Toys R Us, Shopko and Sears: They are Idaho Falls’ ghosts of retail’s past. The buildings that once housed these powerhouses, big-box retailers now sit empty.
Combined, the buildings that used to house the shuttered Sears, Toys R Us and Shopko stores, as well as the relocated C-A-L Ranch store and Deseret Industries’ former downtown location, make up more than a quarter of a million square feet of retail space.
What will happen to these giant, empty buildings? If they’re to attract new tenants, it’s going to take some creativity, according to local commercial real estate agents.
Each commercial building comes with unique challenges; age and location are priorities for potential tenants. But every retail store shares at least one challenge: the growing popularity of e-commerce and declining interest in brick-and-mortar shopping.

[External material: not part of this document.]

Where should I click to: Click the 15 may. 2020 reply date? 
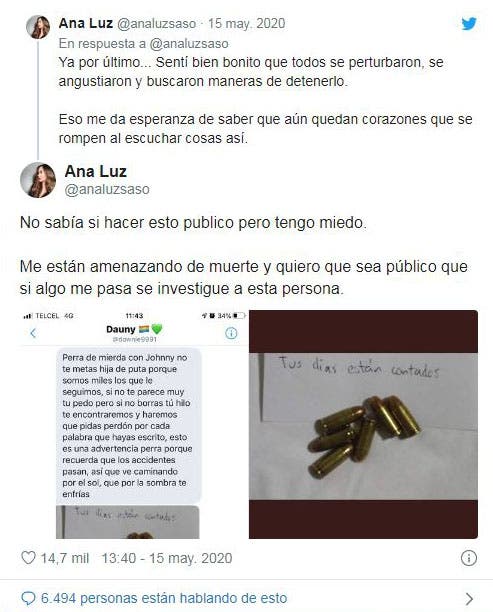[246, 23]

“The trend is these ‘sticks and bricks’ retailers that have a location are having to compete more and more with the internet,” said Kevin Murray, a real estate agent with Keller Williams Realty East Idaho.
The closing of retail stores has nothing to do with Idaho Falls’ desirability, Murray said. The trend away from brick-and-mortar stores is happening everywhere.
According to Coresight Research, a retail data research firm, U.S. retailers have announced 6,986 store closures and 2,985 store openings this year, through June. That’s compared to 5,864 closures and 3,251 openings for the full year 2018.
Idaho Falls’ empty large retail stores likely won’t be occupied by another retailer.
“You’re not going to sell a used big box store to another big box store,” Murray said.
Murray is the listing agent for a 6,100-square-foot building on Northgate Mile, formerly home to HyWay Drug. Built in 1955, the property is smaller and older than the vacant big box stores.
The property’s location is good — 33,000 cars pass it every day — but its age and lack of adaptability present challenges.
“It’s like trying to get your daughter a date if she’s still got curlers in her hair,” Murray said.
Instead of leasing the entire space to one retailer, the building likely will be chopped up and leased to several.
That could be the future of many of Idaho Falls’ vacant stores.
Brent Wilson, brokerage services specialist with Thornton Oliver Keller, said there is interest in Idaho Falls’ vacant retail space, however he expects the buildings to be reused in new ways.
“It’s what we call adaptive reuse,” Wilson said. “The businesses are going to be the experiential/entertainment-type of uses, golf simulation for one example. There’s also going to be multiple vocational schools occupying big box buildings.”
One example of adaptive reuse is U-Haul buying former Kmart locations and reusing them as storage facilities.
Another example comes from Pocatello. A charter school bought retail space in the Pine Ridge Mall and is transforming it into a new campus.
Wilson himself has invested in a business that utilizes the adaptive reuse strategy. Wilson and his brother, also a commercial real estate agent, bought a haunted house, formerly known as Dr. Slaughters, on First Street. The building was a grocery store before becoming an entertainment attraction.
“The building was well beyond its useful lifespan, but, hey, that makes for a great haunted house,” Wilson said.
Office space, as well, is in high demand in Idaho Falls, and repurposing a former bog box store would cost from 1/3 to 1/5 the cost of building new.
The growing trend of adaptive reuse is indicative of brick-and-mortar retail’s waning success, but in-person shopping isn’t completely dead. People still prefer to shop for certain things in-person, such as groceries and furniture, Wilson said.
And it’s helpful to offer an all-in-one shopping experience, hence Walmart’s success with two area stores and Costco’s announcement that it’s coming to Idaho Falls.
Kerry Howell, co-owner of Century 21 High Desert, is hoping to find someone to lease the former downtown location of Deseret Industries Thrift Store. He said there’s been interest from a furniture company and from tenants who would turn the building into an event center.
While a central, downtown location is attractive for some uses, new retailers are trending toward Hitt Road, where major retailers have clustered in recent years. It’s where Deseret Industries’ new thrift store is located. Ferrell’s Clothing, a downtown business for more than half a century, relocated to Hitt Road, as well.
“The basic common denominator is the retail theory of agglomeration,” Wilson said. “They all like to cluster together.”
Even 17th Street, south of Hitt Road, one of the busiest arterial roads in Idaho Falls, isn’t the best place to open a new store.
“There are opportunities to build new along Hitt Road, and that will be their first choice,” Wilson said.
Large brands, such as Walmart and Costco, that can afford it would rather buy their own land and build a store. They typically won’t buy a used building and repurpose it. Building new can cost about $100 more per square foot more than repurposing an existing building, not including the cost to buy land.
“The big box guys have always owned their real estate,” Wilson said. “Basically, so they can control everything around them.”
While new retailers likely won’t pop up in where former retailers failed, the buildings will find a new use. Idaho Falls’ shopping centers might just look a little different.
Howell said the city is becoming more diversified, with new retail hot spots appearing.
“It’s going be interesting to see what really transpires,” he said.